• _BRIEF_
Every line in the listing is to be echoed verbatim.
==*==
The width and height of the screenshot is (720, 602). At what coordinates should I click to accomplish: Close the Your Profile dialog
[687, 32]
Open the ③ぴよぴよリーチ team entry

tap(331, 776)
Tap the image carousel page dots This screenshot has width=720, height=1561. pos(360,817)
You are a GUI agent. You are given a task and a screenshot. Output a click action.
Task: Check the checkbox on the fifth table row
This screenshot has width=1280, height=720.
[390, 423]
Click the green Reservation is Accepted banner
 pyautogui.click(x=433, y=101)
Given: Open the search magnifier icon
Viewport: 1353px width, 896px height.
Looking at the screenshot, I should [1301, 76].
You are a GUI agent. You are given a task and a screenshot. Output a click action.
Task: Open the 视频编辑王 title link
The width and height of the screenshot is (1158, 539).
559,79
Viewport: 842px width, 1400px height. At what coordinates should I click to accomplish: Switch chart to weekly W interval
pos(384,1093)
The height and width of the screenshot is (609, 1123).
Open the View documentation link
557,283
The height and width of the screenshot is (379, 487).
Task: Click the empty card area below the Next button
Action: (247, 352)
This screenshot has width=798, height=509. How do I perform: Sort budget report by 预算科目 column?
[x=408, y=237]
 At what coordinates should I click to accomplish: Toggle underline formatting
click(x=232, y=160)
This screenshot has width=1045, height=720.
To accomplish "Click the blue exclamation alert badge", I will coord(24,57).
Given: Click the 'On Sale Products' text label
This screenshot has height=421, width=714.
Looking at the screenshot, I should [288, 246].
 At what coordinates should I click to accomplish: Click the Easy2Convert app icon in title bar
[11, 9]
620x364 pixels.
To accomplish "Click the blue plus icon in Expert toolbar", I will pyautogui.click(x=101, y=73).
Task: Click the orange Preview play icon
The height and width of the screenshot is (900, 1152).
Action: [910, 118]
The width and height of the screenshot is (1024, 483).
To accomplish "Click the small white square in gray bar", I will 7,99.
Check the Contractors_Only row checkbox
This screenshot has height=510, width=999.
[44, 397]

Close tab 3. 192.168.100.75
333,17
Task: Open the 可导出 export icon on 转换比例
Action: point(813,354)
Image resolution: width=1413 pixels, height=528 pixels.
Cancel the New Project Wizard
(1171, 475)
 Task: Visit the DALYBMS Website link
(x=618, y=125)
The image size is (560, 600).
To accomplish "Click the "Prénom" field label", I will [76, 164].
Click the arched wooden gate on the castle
==*==
• _OUTPUT OF THE TASK_
The width and height of the screenshot is (720, 602). At what coordinates should I click to accomplish: Close the Your Profile dialog
[687, 32]
Open the ③ぴよぴよリーチ team entry

tap(331, 776)
Tap the image carousel page dots This screenshot has width=720, height=1561. pos(360,817)
You are a GUI agent. You are given a task and a screenshot. Output a click action.
Task: Check the checkbox on the fifth table row
This screenshot has width=1280, height=720.
[390, 423]
Click the green Reservation is Accepted banner
 pyautogui.click(x=433, y=101)
Given: Open the search magnifier icon
Viewport: 1353px width, 896px height.
Looking at the screenshot, I should [1301, 76].
You are a GUI agent. You are given a task and a screenshot. Output a click action.
Task: Open the 视频编辑王 title link
The width and height of the screenshot is (1158, 539).
559,79
Viewport: 842px width, 1400px height. At what coordinates should I click to accomplish: Switch chart to weekly W interval
pos(384,1093)
The height and width of the screenshot is (609, 1123).
Open the View documentation link
557,283
The height and width of the screenshot is (379, 487).
Task: Click the empty card area below the Next button
Action: (247, 352)
This screenshot has width=798, height=509. How do I perform: Sort budget report by 预算科目 column?
[x=408, y=237]
 At what coordinates should I click to accomplish: Toggle underline formatting
click(x=232, y=160)
This screenshot has width=1045, height=720.
To accomplish "Click the blue exclamation alert badge", I will coord(24,57).
Given: Click the 'On Sale Products' text label
This screenshot has height=421, width=714.
Looking at the screenshot, I should [288, 246].
 At what coordinates should I click to accomplish: Click the Easy2Convert app icon in title bar
[11, 9]
620x364 pixels.
To accomplish "Click the blue plus icon in Expert toolbar", I will pyautogui.click(x=101, y=73).
Task: Click the orange Preview play icon
The height and width of the screenshot is (900, 1152).
Action: [910, 118]
The width and height of the screenshot is (1024, 483).
To accomplish "Click the small white square in gray bar", I will 7,99.
Check the Contractors_Only row checkbox
This screenshot has height=510, width=999.
[44, 397]

Close tab 3. 192.168.100.75
333,17
Task: Open the 可导出 export icon on 转换比例
Action: point(813,354)
Image resolution: width=1413 pixels, height=528 pixels.
Cancel the New Project Wizard
(1171, 475)
 Task: Visit the DALYBMS Website link
(x=618, y=125)
The image size is (560, 600).
To accomplish "Click the "Prénom" field label", I will [76, 164].
Click the arched wooden gate on the castle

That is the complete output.